I hated New Mutants then, and I don't know that I particularly like it now- I think part of it is a function of my complete and utter disdain for 80's style and fashion, which very much influenced Bill's work. It also infected JRjr's run on X-Men and between the two, I stopped collecting both titles for a time.  Any character created or expanded on during that era very much suffered from 80's fashion, and it took years to grow out of it. I think Rachel Summers/Phoenix was a lousy character and it had a lot to do with her look. Rogue almost suffered the same fate, but Lee reinvented her "look." Dazzler faded to nothing for the same reason, she went from flashy Disco look to a bad Jazzercise Work-out Video Star.

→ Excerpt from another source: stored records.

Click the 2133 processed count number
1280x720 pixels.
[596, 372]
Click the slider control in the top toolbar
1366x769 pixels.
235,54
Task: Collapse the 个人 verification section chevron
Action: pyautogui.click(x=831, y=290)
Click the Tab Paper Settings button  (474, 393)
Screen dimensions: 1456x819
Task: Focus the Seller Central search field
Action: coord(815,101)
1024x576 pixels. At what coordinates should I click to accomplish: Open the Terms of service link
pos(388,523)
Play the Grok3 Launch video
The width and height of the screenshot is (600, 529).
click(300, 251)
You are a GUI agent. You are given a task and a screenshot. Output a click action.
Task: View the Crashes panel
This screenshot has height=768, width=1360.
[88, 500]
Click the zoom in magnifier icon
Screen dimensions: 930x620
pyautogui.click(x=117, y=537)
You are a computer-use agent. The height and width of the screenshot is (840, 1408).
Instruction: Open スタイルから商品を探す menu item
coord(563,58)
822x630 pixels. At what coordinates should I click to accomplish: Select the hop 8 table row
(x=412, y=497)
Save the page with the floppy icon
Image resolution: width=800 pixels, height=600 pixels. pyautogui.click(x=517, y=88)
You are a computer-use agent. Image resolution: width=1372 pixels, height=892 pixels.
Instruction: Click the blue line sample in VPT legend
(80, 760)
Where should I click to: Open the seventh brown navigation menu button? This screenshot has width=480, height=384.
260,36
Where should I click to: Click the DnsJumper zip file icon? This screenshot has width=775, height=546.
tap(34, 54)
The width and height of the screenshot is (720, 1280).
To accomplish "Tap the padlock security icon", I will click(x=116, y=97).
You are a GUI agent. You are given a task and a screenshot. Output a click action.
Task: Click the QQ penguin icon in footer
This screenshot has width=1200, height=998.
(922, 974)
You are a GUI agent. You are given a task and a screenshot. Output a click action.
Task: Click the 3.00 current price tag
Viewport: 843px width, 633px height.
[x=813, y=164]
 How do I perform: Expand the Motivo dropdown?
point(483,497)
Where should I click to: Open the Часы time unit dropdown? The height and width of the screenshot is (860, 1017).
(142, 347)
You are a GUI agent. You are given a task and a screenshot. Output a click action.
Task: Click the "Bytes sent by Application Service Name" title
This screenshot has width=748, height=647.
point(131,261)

That very much parallels my experience with comics during that era.  Sienkiewicz on NM was so utterly jarring for a comic that I avidly followed that I couldn't hold on for more than a few issues.  I know that Sienkiewicz is considered a genius, but to this day I can't stand his style.   And over on the X-Men, the weird fashion and design choices were beginning to get out of hand: remember Magneto's purple suit with the flared collars and huge white M?   I stuck with it for a while, until it morphed until that 90's lineup that is so revered today, but for me, it was pouches, giant guns and Liefeld, So with the sole exception of Love and Rockets, I didn't read a comic book for five or six years.  And although I continued going to SDCC, unfortunately, I sort of forgot about the original art aspect, so I totally missed those early 90's prices.